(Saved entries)
+++
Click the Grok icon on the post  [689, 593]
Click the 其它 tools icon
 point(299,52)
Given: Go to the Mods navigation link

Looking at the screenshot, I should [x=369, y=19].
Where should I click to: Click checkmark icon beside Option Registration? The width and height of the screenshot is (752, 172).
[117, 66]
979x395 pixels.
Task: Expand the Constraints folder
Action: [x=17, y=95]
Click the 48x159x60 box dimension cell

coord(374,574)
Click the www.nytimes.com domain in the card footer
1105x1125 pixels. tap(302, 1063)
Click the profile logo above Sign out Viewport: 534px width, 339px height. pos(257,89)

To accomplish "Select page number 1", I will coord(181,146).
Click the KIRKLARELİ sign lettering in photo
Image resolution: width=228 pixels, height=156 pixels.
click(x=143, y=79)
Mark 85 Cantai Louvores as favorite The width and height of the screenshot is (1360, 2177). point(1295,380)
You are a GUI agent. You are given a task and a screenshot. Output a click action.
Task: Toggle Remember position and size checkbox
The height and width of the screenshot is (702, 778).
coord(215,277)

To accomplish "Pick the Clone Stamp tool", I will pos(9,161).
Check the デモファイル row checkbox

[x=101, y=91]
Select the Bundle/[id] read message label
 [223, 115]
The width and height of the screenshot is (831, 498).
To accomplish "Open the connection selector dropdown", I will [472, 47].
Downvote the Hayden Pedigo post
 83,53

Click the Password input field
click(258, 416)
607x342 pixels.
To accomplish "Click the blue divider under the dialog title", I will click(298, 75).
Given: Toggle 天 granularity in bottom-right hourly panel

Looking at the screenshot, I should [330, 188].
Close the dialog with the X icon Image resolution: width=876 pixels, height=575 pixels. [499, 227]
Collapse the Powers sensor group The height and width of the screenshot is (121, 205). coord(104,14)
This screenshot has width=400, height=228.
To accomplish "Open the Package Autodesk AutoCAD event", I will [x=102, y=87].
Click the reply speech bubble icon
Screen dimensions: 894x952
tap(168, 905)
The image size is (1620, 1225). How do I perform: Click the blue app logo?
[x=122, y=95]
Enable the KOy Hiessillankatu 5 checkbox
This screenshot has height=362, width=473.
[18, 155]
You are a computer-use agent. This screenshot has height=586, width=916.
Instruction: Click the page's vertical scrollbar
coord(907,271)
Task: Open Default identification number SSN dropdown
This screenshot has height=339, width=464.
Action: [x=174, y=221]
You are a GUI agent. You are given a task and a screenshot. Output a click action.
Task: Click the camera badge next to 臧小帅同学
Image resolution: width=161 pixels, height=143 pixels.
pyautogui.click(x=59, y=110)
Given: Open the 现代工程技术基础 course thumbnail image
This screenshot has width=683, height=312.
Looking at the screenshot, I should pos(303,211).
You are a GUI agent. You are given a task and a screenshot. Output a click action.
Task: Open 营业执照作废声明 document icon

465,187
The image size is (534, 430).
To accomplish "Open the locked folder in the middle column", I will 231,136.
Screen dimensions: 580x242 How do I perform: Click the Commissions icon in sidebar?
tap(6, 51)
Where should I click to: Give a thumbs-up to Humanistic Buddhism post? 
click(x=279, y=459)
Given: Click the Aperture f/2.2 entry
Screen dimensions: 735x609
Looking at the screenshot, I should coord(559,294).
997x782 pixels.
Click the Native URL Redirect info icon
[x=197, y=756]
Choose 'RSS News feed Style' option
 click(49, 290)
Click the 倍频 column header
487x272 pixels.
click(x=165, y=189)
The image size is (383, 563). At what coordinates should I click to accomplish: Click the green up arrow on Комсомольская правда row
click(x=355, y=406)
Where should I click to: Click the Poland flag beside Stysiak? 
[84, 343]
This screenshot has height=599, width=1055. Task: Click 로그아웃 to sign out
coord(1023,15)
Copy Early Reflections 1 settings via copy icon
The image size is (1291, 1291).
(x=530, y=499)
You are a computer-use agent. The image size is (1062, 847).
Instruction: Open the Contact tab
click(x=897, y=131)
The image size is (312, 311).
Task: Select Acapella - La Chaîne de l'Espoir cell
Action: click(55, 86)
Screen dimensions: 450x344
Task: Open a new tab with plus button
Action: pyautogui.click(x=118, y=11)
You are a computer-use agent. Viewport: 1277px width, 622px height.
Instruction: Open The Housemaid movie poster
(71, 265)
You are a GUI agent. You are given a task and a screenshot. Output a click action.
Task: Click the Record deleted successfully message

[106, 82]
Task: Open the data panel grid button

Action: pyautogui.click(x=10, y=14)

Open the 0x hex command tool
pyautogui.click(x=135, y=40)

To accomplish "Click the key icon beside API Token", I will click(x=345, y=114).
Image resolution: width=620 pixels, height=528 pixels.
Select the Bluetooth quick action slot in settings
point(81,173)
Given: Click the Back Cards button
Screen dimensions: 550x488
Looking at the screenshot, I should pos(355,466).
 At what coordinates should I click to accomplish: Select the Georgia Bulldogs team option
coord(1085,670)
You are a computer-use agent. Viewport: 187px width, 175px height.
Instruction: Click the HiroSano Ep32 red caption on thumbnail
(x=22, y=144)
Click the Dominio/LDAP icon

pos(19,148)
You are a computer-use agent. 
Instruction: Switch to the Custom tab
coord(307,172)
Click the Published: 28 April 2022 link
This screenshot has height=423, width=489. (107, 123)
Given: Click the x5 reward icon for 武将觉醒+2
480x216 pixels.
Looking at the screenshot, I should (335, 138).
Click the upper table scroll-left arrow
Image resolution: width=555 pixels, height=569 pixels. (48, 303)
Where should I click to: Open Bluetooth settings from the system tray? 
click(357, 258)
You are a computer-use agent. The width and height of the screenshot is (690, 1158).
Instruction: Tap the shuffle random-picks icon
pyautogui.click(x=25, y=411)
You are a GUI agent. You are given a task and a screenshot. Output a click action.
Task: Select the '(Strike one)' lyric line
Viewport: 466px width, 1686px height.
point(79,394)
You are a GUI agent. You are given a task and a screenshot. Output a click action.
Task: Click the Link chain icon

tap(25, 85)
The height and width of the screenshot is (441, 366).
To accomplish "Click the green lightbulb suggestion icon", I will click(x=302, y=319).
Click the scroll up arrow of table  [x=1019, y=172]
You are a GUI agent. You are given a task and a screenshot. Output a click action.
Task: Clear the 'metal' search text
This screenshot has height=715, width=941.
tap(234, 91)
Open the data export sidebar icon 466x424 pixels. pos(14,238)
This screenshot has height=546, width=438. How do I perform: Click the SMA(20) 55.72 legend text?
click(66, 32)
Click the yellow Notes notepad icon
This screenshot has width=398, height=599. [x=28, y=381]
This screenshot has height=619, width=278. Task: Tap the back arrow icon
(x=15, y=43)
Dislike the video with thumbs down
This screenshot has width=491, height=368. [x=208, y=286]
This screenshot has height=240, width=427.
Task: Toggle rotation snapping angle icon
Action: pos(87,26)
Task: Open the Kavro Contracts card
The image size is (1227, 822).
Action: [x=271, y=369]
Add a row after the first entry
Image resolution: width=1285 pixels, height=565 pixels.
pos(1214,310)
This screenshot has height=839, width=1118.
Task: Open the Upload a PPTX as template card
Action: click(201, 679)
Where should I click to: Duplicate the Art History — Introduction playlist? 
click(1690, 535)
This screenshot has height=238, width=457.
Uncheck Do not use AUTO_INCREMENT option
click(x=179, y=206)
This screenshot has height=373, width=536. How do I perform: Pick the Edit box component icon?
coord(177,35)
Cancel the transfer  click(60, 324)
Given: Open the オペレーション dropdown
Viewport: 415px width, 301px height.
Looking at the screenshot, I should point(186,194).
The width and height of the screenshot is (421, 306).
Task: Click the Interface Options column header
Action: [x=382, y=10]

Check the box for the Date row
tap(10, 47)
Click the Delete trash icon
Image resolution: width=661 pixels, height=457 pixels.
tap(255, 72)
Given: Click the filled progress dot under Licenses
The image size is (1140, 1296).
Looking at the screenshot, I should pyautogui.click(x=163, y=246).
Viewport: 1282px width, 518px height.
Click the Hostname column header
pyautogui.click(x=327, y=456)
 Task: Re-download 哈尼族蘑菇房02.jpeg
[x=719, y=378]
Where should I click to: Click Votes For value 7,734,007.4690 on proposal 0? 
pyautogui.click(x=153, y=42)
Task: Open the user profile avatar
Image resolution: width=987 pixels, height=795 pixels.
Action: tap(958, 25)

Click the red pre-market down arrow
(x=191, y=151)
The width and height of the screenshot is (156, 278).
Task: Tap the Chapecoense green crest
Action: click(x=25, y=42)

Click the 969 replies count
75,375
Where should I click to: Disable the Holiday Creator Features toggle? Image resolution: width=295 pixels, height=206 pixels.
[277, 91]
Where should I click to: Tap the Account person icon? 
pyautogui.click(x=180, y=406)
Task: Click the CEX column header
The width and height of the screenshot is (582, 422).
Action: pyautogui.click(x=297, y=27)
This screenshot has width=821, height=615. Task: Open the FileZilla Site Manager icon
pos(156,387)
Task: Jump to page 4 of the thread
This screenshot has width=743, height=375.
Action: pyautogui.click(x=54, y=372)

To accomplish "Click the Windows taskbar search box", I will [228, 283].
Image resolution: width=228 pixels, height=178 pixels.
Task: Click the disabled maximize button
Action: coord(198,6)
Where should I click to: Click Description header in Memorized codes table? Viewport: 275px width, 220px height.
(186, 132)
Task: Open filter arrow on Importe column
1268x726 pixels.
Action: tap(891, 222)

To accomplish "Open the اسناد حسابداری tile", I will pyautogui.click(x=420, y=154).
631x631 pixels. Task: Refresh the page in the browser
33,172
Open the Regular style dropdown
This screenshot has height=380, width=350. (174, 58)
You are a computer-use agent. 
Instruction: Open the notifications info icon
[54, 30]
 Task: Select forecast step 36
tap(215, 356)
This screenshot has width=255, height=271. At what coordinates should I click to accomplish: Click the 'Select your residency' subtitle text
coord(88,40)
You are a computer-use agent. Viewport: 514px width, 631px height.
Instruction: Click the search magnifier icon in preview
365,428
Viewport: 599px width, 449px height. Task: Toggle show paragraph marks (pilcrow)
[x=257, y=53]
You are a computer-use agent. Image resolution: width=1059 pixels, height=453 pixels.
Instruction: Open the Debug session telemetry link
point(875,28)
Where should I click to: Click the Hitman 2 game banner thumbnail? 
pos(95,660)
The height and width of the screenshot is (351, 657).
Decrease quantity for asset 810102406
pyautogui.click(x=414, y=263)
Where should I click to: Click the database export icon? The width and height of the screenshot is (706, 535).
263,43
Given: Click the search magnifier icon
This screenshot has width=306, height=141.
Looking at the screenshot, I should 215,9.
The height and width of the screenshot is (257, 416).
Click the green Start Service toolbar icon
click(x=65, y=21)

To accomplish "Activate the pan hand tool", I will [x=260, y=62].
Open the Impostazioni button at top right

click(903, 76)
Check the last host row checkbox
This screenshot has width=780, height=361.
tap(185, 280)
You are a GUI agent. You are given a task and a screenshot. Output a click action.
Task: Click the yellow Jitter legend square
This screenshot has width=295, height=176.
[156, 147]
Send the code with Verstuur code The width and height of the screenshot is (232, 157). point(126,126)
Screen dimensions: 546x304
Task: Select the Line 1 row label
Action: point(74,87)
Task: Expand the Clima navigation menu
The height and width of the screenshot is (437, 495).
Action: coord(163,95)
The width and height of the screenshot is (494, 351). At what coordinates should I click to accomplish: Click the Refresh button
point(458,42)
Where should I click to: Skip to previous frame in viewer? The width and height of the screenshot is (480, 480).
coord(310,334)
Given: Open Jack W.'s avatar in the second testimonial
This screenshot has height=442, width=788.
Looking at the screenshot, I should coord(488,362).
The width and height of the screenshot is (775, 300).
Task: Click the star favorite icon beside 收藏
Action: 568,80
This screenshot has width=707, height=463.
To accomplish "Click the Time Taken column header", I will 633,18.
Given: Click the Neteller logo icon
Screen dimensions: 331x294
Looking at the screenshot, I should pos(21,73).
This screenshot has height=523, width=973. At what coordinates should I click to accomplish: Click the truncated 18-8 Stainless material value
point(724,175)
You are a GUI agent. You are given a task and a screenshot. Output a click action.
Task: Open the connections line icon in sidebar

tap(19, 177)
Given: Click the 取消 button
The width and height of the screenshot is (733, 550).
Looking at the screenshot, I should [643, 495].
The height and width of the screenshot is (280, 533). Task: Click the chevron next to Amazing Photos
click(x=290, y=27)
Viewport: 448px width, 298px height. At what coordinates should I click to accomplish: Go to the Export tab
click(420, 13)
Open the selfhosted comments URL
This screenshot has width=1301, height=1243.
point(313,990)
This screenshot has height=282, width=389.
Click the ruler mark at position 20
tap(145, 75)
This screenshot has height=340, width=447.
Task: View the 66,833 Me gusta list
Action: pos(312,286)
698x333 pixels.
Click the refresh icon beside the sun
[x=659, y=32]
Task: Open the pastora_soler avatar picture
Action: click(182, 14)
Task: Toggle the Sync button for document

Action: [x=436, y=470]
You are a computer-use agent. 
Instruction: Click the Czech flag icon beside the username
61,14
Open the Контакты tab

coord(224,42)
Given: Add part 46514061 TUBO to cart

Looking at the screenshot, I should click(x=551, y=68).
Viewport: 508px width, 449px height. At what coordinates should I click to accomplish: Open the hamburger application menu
+++
**Exercise**
Only the lines above starting at the one containing "This screenshot has height=619, width=278." and ending at the one containing "Given: Click the filled", both included, are to be returned, exactly as they read.

**Answer to the exercise**
This screenshot has height=619, width=278. Task: Tap the back arrow icon
(x=15, y=43)
Dislike the video with thumbs down
This screenshot has width=491, height=368. [x=208, y=286]
This screenshot has height=240, width=427.
Task: Toggle rotation snapping angle icon
Action: pos(87,26)
Task: Open the Kavro Contracts card
The image size is (1227, 822).
Action: [x=271, y=369]
Add a row after the first entry
Image resolution: width=1285 pixels, height=565 pixels.
pos(1214,310)
This screenshot has height=839, width=1118.
Task: Open the Upload a PPTX as template card
Action: click(201, 679)
Where should I click to: Duplicate the Art History — Introduction playlist? 
click(1690, 535)
This screenshot has height=238, width=457.
Uncheck Do not use AUTO_INCREMENT option
click(x=179, y=206)
This screenshot has height=373, width=536. How do I perform: Pick the Edit box component icon?
coord(177,35)
Cancel the transfer  click(60, 324)
Given: Open the オペレーション dropdown
Viewport: 415px width, 301px height.
Looking at the screenshot, I should point(186,194).
The width and height of the screenshot is (421, 306).
Task: Click the Interface Options column header
Action: [x=382, y=10]

Check the box for the Date row
tap(10, 47)
Click the Delete trash icon
Image resolution: width=661 pixels, height=457 pixels.
tap(255, 72)
Given: Click the filled progress dot under Licenses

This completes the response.